Dias da Fonseca: “Um centenário é algo de tão raro que só por si é extraordinário”

Entrevista a José Manuel Dias da Fonseca, presidente da Comissão Organizadora do Centenário da Associação de Natação do Norte de Portugal.

De que forma surge como presidente da Comissão Organizadora do Centenário?

Através dum gentil convite do atual presidente da Associação, a quem é muito difícil dizer não. Fi-lo com muito gosto.

Descreva-nos um pouco como a natação entrou na sua vida…

Entrou através das minhas filhas, que muito novinhas foram “recrutadas” pelo Leixões. No início, era um pai que “apenas” acompanhava. Depois o bichinho atacou, virei dirigente do clube, crescemos muito, envolvemo-nos no mundo associativo, internacional e ainda é hoje é o meu desporto mais nobre.

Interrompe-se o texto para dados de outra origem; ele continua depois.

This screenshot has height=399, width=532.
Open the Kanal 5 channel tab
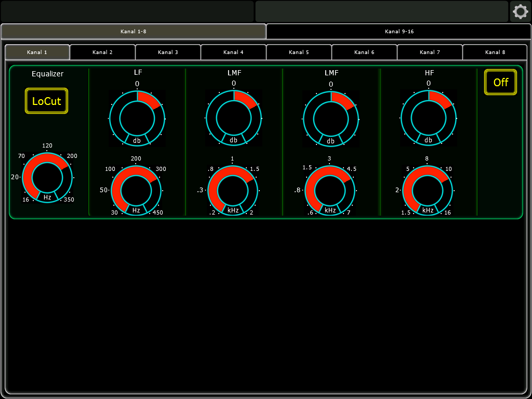click(299, 52)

Que expectativas tem relativamente ao impacto que poderá vir a ter o programa de comemorações do Centenário?

Creio que será muito grande, primeiro pelo tempo: um centenário, hoje, é algo de tão raro que só por si é extraordinário. Depois porque é o centenário duma Associação extraordinária, que em conjunto com os seus clubes tem feito imenso pela Associação. Terceiro porque a sua liderança na última década criou uma solidez e uma estabilidade nunca antes vista, consolidando uma enorme independência e reputação para o organismo.

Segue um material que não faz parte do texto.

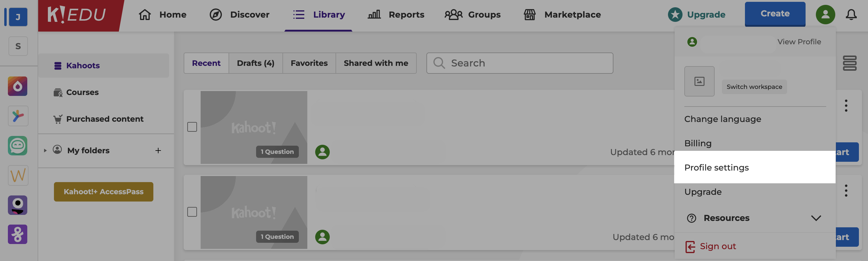868x261 pixels.
Task: Open the green chat face app icon
Action: pyautogui.click(x=18, y=146)
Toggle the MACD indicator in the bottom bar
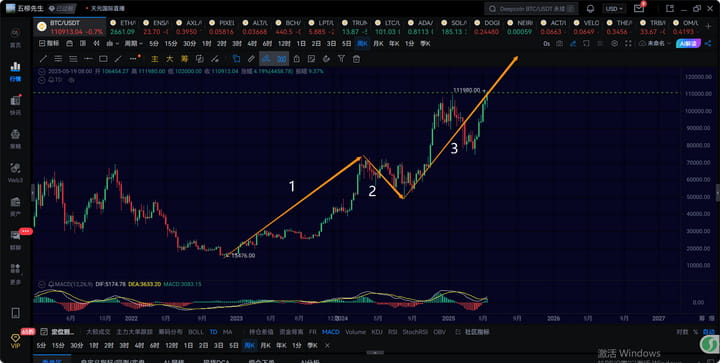 tap(331, 332)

Que significado tem para a natação portuguesa uma associação territorial como a ANNP atingir a marca de centenária?

Penso que é um marco histórico impressionante. Não só chegar aos 100 anos, mas sobretudo em excelente forma.

Que papel e como se deve posicionar a ANNP para os próximos 100 anos?

Pensar a 100 anos parece-me muito mais que ficção científica. Faz pouco sentido. O crítico é manter o rumo, prestigiar a modalidade, apoiar os clubes, criar atratividade para a modalidade junto dos jovens.